### Ejercicios propuestos
• 1. Enumera los tratamientos que aparecen en la última cita de la representante, en la nota sobre los pacientes con cáncer y epilepsia.
• 2. Escribe el fragmento de la nota sobre los pacientes con cáncer y epilepsia que empieza con las palabras que contienen "Este grupo de" y termina con "día que pasa.", y sustituye en él "sesiones" por "jornadas".

### Texto presentado
----
Agobiados por la falta de recursos, la tardanza en el arribo de medicación vital para su subsistencia y ante la imposibilidad de recibir atención paliativa, pacientes que padecen cáncer y epilepsia demandan apoyo de parte de las autoridades nacionales, regionales y locales.
Debido a las restricciones que rigen por la cuarentena total (vigente desde el 22 de marzo) y dado que las enfermedades que sufren las ubican en el grupo de alto riesgo, muchas de estas personas se han visto en la imposibilidad de salir a trabajar, siendo la mayoría comerciantes que viven de ingresos al día.
“Algunos no pueden pagar sus medicamentos, es gente que vive de la venta diaria y si el dinero no alcanzaba antes, peor en esta situación”, explicó Rosario Calle, representante de los enfermos con cáncer.
Este grupo de pacientes se enfrenta a dos problemas más: el primero, la suspensión de las sesiones de braquiterapia (un tipo de radioterapia), que se realizan en la ciudad de Santa Cruz y al estar prohibidos los viajes, el mal merma su salud día que pasa.
“Los pacientes con cáncer no tienen tiempo para esperar. Son mujeres, son madres que padecen cáncer cervicouterino, han terminado la radioterapia y la quimioterapia y necesitan la braquiterapia para salvar sus vidas. Las autoridades deben buscar soluciones, en La Paz se puede hacer en otros centros”, dijo la representante.
----
### Datos para analizar

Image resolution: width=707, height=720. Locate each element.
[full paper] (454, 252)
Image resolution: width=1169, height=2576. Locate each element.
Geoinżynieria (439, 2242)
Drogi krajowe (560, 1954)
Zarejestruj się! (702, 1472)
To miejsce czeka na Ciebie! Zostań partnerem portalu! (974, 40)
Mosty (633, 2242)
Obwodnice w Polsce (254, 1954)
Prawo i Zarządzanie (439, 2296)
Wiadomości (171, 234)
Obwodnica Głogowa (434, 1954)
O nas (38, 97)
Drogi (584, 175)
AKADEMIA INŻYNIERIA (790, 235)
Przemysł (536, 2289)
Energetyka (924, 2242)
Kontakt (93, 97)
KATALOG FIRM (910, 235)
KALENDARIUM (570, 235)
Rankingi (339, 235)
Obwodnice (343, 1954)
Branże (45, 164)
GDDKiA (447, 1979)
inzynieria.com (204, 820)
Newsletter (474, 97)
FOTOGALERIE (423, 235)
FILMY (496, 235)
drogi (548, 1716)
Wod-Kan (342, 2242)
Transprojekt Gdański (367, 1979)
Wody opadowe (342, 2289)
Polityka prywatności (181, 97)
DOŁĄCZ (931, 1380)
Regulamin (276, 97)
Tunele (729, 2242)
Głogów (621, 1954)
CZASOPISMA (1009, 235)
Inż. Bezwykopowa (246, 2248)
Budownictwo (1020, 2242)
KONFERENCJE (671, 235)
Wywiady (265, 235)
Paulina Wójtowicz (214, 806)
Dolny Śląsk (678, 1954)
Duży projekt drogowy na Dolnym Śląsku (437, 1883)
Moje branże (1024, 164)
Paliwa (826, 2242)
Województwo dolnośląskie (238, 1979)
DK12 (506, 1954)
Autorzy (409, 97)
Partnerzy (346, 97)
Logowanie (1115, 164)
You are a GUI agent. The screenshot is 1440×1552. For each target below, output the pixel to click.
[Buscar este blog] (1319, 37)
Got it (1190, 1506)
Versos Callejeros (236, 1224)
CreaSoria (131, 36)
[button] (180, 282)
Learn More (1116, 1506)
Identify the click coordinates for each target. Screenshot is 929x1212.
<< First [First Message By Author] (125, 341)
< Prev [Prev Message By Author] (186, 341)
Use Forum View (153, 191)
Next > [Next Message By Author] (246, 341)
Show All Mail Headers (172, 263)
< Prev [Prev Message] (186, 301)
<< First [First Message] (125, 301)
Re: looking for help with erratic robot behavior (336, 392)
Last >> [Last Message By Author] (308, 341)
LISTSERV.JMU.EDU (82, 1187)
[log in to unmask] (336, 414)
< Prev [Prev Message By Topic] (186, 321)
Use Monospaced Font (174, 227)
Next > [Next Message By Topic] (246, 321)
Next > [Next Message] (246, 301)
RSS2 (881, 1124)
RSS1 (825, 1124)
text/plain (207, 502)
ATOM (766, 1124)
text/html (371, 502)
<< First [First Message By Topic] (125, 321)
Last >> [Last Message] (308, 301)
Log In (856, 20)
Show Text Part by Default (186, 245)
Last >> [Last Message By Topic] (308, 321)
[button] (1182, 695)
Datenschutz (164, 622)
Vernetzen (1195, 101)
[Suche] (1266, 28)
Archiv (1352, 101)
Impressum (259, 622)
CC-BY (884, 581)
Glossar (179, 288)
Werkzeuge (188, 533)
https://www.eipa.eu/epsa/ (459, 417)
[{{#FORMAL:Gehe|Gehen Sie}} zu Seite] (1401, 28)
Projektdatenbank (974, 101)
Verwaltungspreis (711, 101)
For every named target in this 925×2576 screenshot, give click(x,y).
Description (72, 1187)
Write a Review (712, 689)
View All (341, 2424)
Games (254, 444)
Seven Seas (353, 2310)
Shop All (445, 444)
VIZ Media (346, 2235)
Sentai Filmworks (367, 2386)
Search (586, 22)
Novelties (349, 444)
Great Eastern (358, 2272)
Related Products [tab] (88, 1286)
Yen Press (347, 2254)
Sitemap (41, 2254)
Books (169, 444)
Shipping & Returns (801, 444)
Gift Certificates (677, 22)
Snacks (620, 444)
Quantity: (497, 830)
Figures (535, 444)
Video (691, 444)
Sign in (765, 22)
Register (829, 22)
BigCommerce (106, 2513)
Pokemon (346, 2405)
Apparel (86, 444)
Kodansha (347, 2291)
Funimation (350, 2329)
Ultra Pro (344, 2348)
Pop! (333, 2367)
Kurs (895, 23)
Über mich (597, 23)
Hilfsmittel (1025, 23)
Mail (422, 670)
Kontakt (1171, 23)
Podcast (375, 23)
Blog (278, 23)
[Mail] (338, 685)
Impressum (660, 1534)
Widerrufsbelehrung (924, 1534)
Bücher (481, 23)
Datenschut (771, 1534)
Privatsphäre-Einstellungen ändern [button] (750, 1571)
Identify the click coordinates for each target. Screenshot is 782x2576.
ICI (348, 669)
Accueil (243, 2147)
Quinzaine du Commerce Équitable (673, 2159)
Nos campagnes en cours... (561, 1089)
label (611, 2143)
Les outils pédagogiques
----
### Ejercicio resuelto
• 1. Radioterapia, quimioterapia y braquiterapia.

• 2.
Este grupo de pacientes se enfrenta a dos problemas más: el primero, la suspensión de las jornadas de braquiterapia (un tipo de radioterapia), que se realizan en la ciudad de Santa Cruz y al estar prohibidos los viajes, el mal merma su salud día que pasa.